English is the official language. German and Afrikaans are widely spoken.
Standard Time runs from the first Sunday in April to the first Sunday in September and is GMT+1. Summer Time is from the first Sunday in September to the first Sunday in April and is GMT+2.
Electrical plugs are 220 V and are the old round 3pin 15amp type. Adaptors are required and can be purchased at Heathrow or in Windhoek. Not all lodges and camps have power 24 hours a day, so take spare batteries. For those on a mobile safari, some campsites have facilities to re-charge batteries, or there may be an option to charge items from the safari vehicle’s cigarette lighter socket.
Mobile Phone Coverage & Wi-Fi
You will have reasonably good phone coverage in Namibia within populated areas. However you should not rely on your cell phone in national parks and on safari.
For your free baggage allowance on international flights to Namibia please consult your own travel itinerary.
If you are travelling on internal flights, you must use a soft, carry-all style bag, not a hard suitcase. Some baggage allowances may be less than 20kgs and you will need to check your travel itinerary.
A guest travelling alone who weighs 200lbs or more, or two guests travelling together whose combined weight is 390lbs or more, must advise us. All weight limits are due to safety factors, and should these limitations be exceeded, it may be necessary to charge for an additional aircraft.

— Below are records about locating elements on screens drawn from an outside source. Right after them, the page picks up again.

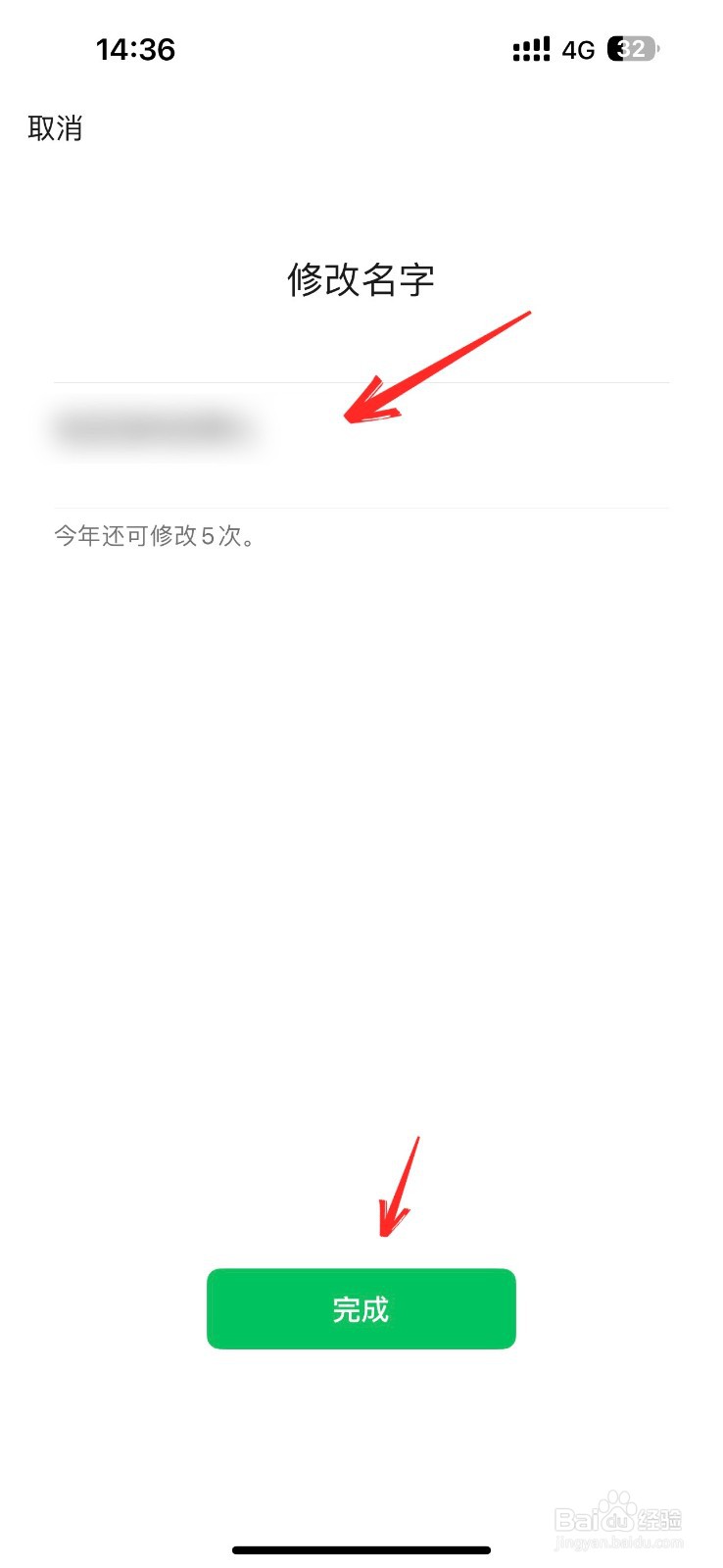Click the home indicator bar at bottom
Image resolution: width=723 pixels, height=1568 pixels.
362,1550
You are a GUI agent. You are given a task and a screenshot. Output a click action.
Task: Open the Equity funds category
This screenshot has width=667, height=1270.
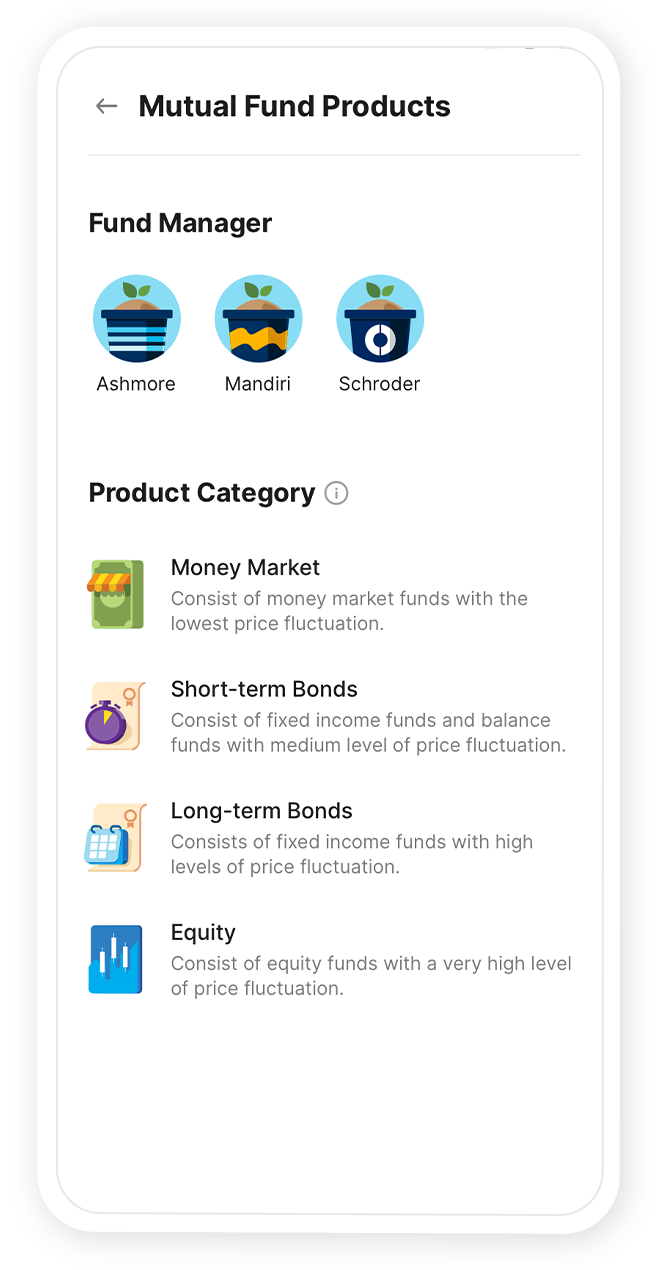[x=330, y=960]
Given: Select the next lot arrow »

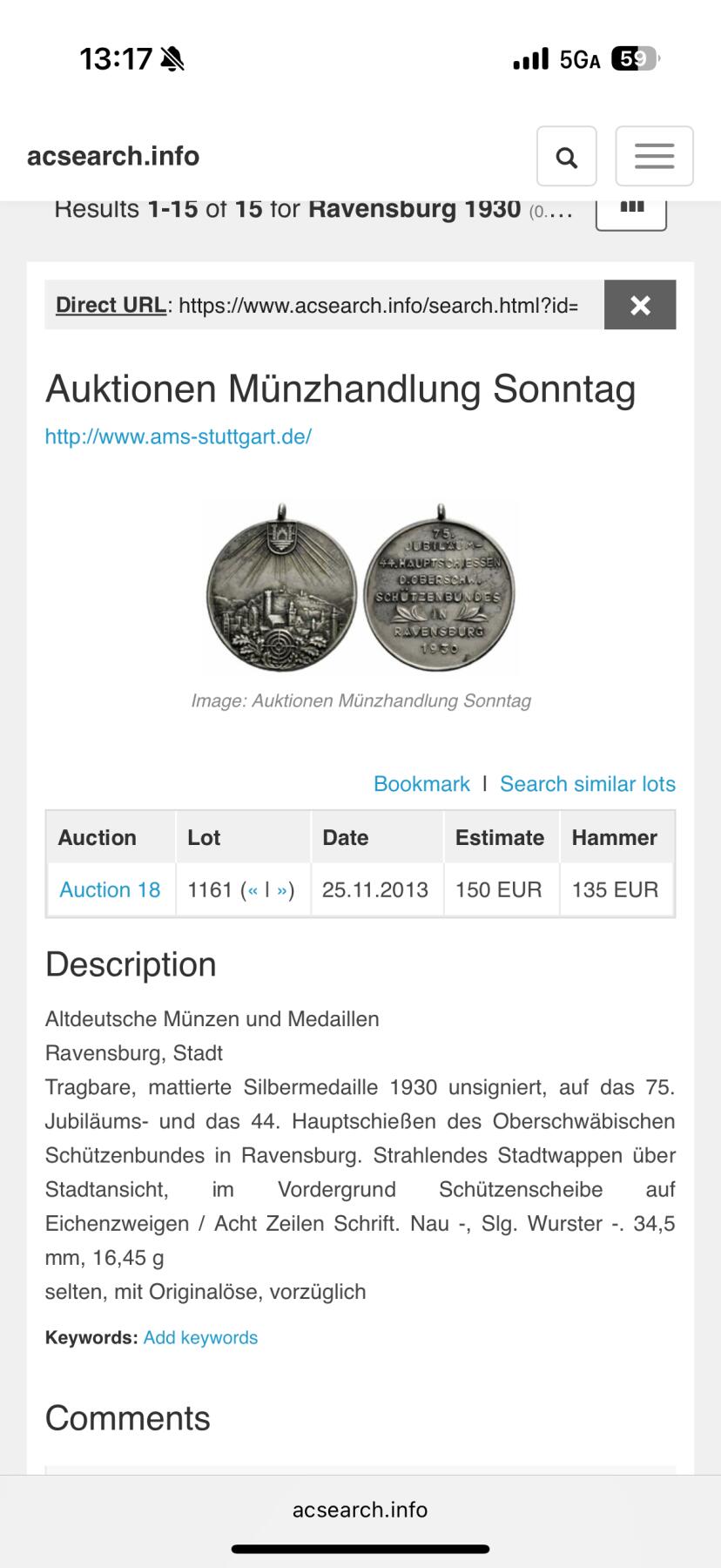Looking at the screenshot, I should coord(283,889).
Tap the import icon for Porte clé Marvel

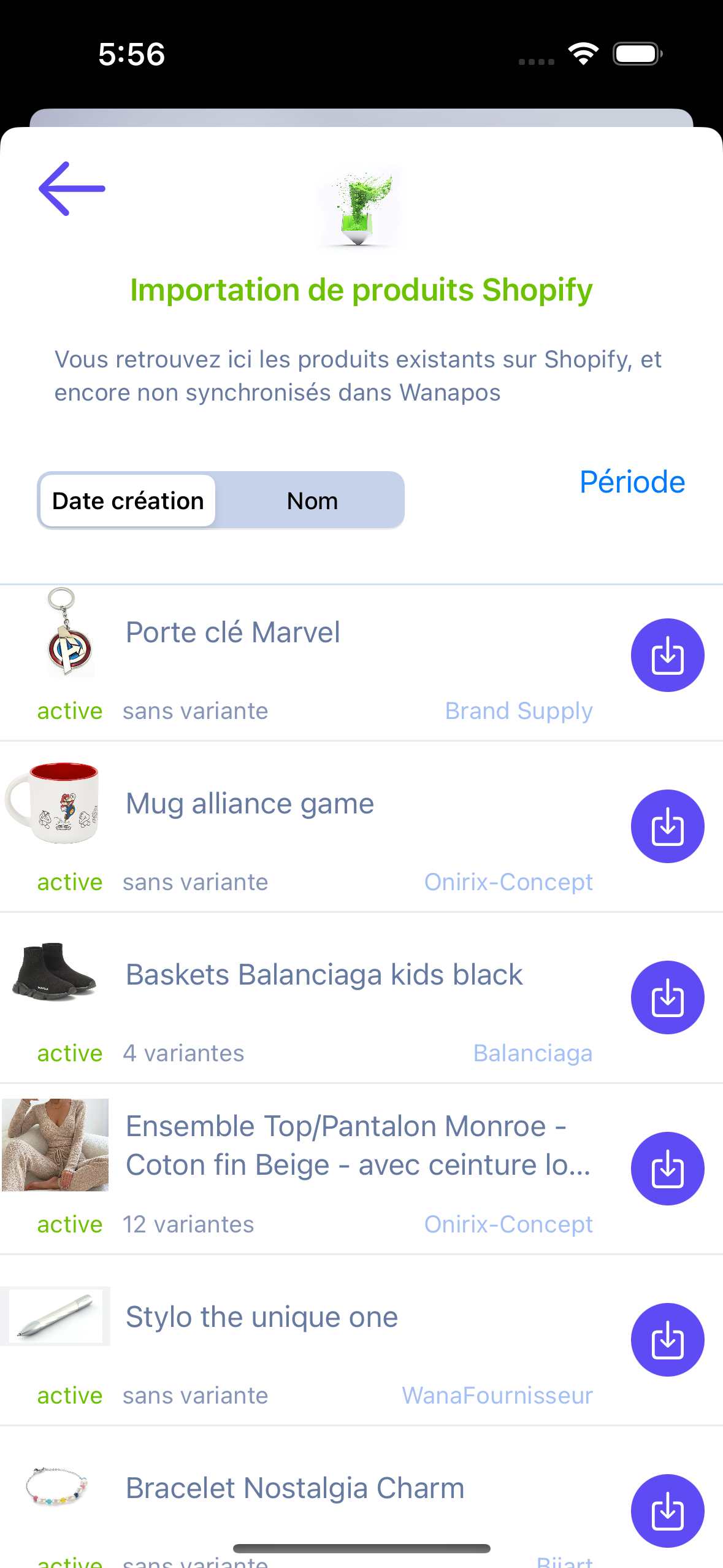point(668,655)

If you are joining a camping safari your luggage allowance is 15kgs, not including a small carry-on bag to take with you in the vehicle and camera equipment
The local currency is the Namibian dollar which is fixed to the South African Rand at a rate of N$1=ZAR1. The South African Rand and Namibian dollar are both accepted in Namibia but the Namibian dollar is not accepted in South Africa.
Visa and MasterCard are widely accepted, but not at petrol stations, which only accept cash. Visitors may bring any amount of foreign currency into the country. You can use debit cards at ATMs and cash machines in Swakopmund and Windhoek.
Travellers Cheques and foreign currency can be exchanged at any of the commercial banks, but this is a time consuming process and is not advised. Banks are generally open during the following hours:
Monday–Friday: 09h00 to 15h30
Saturday: 09h00 to 11h00
Tax & Customs
General Sales Tax (GST) in Namibia is 15%. Bona fide tourists to Namibia are exempt from paying sales duty or excise duty on luxury items such as jewellery.
Park Fees & Deposits
Park fees are payable for entrance into most national parks in Namibia. When staying at one of the government rest camps in Etosha, the Waterberg or Sossusvlei, entrance fees are additional to the room rates, and a CASH deposit of N$500 is payable per room. This is a fixed charge, regardless of how many nights you are staying. It is a returnable deposit, but if there are any breakages or missing items, the cost of these will be deducted.
Malaria - Malaria is widespread in Africa, although Namibia’s arid climate means it has a low incidence of malaria in the mid-to-southern regions. Etosha, Damaraland, the north and north-east are however considered as malaria areas, and we recommend the use of Malaria prophylactics.
Water – It is very important that you drink plenty of water especially during the warmer months. It is generally recommended that you drink at least 2 to 3 litres of water a day to limit the effects of dehydration. This excludes tea, coffee and alcoholic beverages, which act as diuretics and contribute to dehydration.
Water from hotel taps is purified and visitors need have no hesitation in drinking it. Water from boreholes in camps is also good, but may be brackish.
All visitors must have a passport with at least six months validity for after the time of departure from the country. Visitors must also have proof of onward travel.
The temperature in Namibia varies depending on the region. Generally days are hot and nights can be chilly, making layered clothing is a sensible option. Cool clothing in neutral colours is your best bet for a Namibia safari. Remember to pack comfortable walking shoes and binoculars.
Photography & Binoculars
A camera with a telephoto lens is useful on safari as this will help you to get better photographs of birds and animals. Wide- angle lenses are ideal for capturing the vast panoramic landscapes. Take a spare memory card if you are a keen photographer.
Good quality binoculars can hugely enhance your safari experience and are highly recommended.
Tipping is customary in Namibia. A standard tip in a restaurant would be 10%, and you would usually tip a hotel porter about N$5.
In the major centres, such as Windhoek and Swakopmund, many shops specialise in attractive local products such as diamonds, semi-precious stones, curios of all types, including dolls dressed in the traditional Herero style (these are made by Herero woman), hand-carved wooden objects and beautifully fashioned jewellery.